BEGIN Supplied data

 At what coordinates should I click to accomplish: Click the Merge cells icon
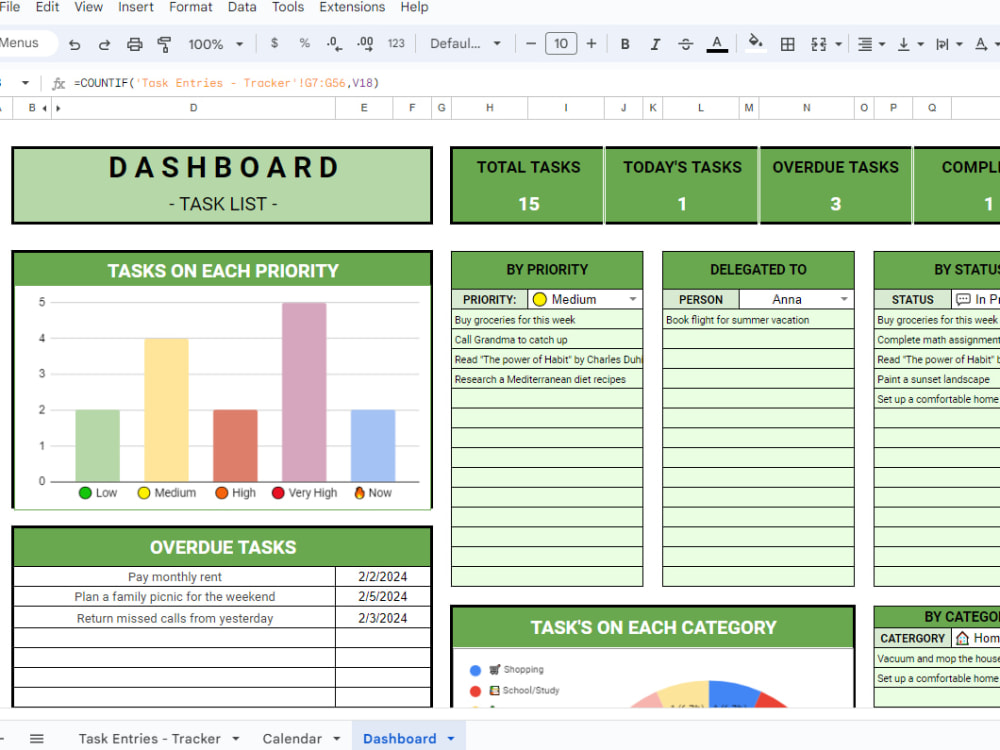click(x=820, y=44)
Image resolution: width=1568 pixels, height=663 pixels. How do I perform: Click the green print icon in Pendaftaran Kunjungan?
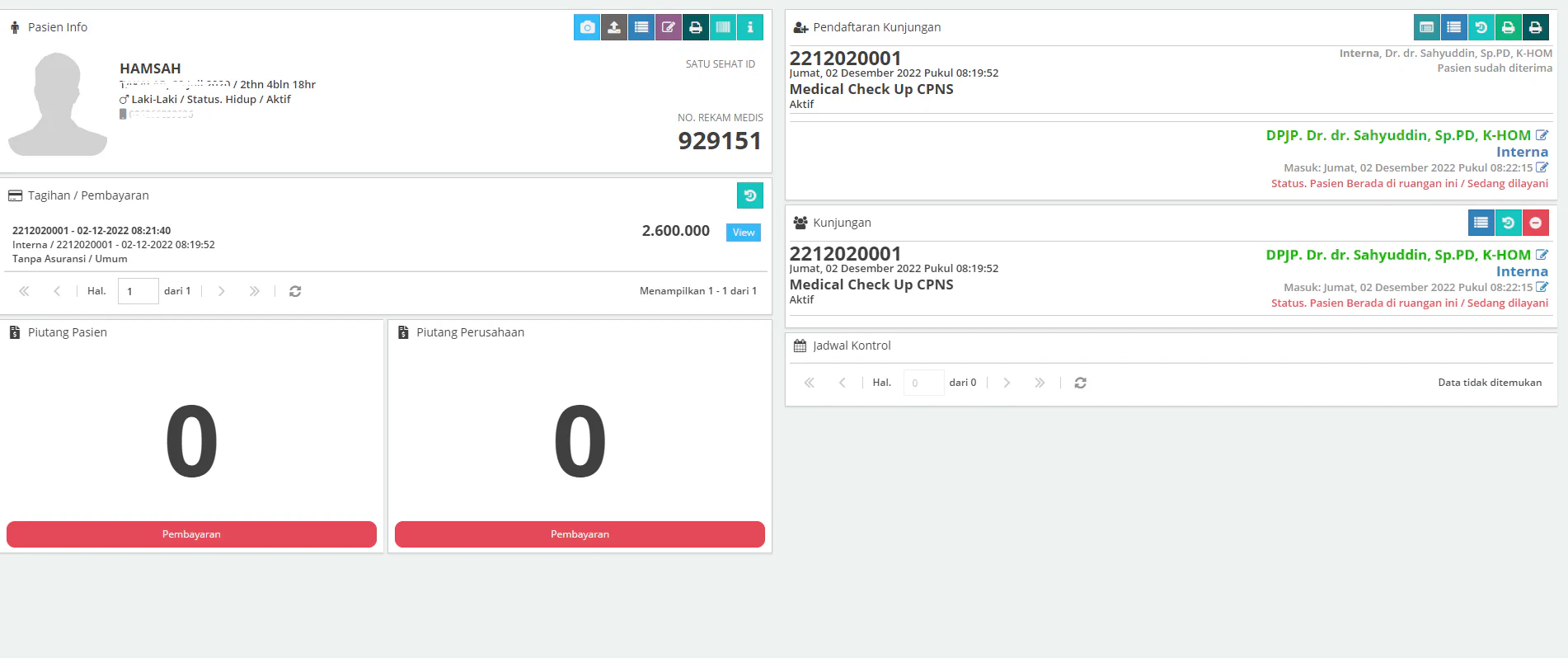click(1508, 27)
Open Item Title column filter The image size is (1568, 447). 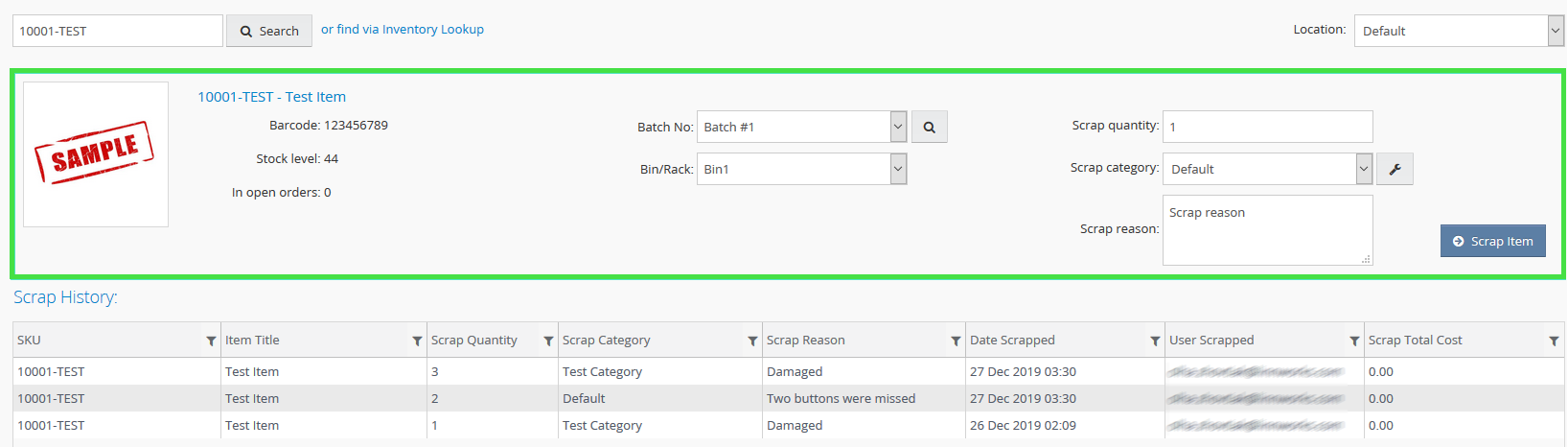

END Supplied data
BEGIN Supplied data

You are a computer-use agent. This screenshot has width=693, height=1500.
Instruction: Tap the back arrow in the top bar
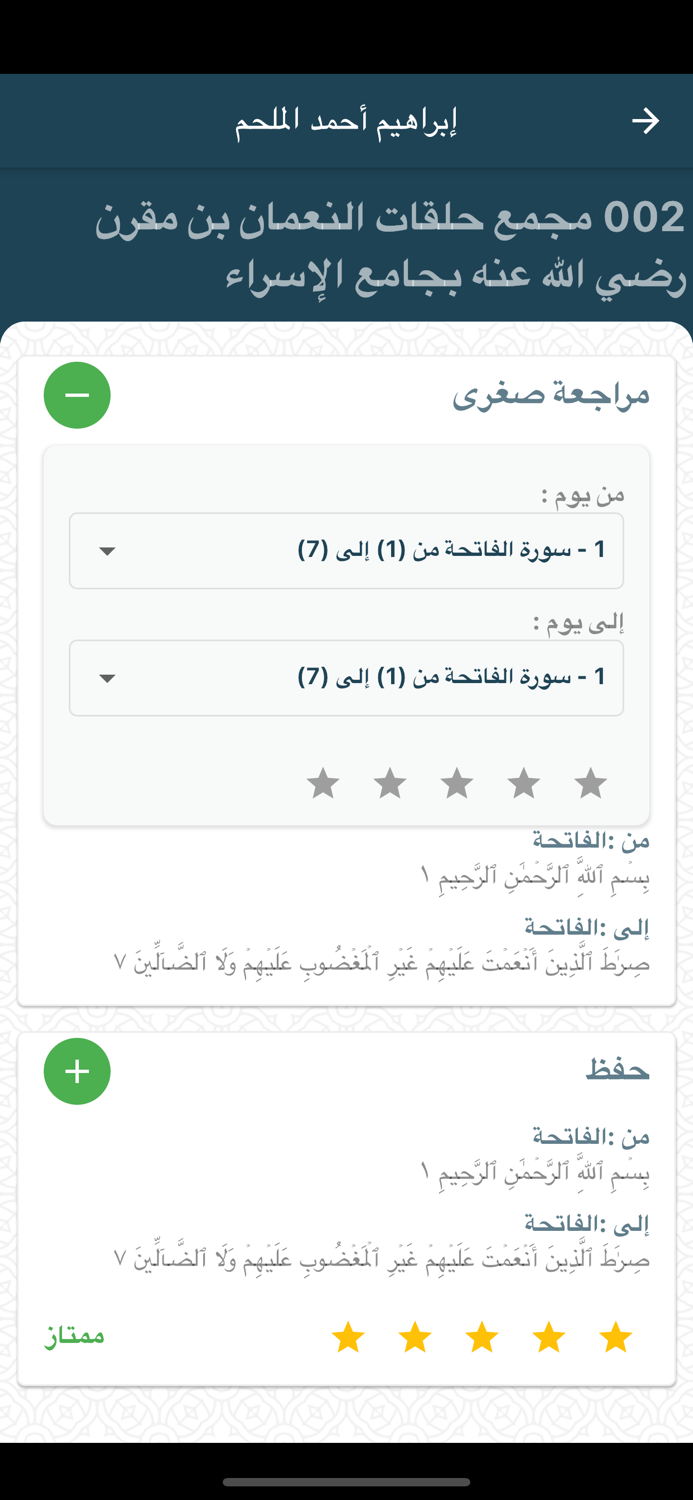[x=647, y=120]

END Supplied data

▸ **Task prompt**
Both boundary lines included, write out word for word only the lines above from the one containing "Image resolution: width=1568" to the one containing "Open Item Title", leaving out any pictures.

▸ **Answer to the exercise**
Image resolution: width=1568 pixels, height=663 pixels. How do I perform: Click the green print icon in Pendaftaran Kunjungan?
click(1508, 27)
Open Item Title column filter The image size is (1568, 447). 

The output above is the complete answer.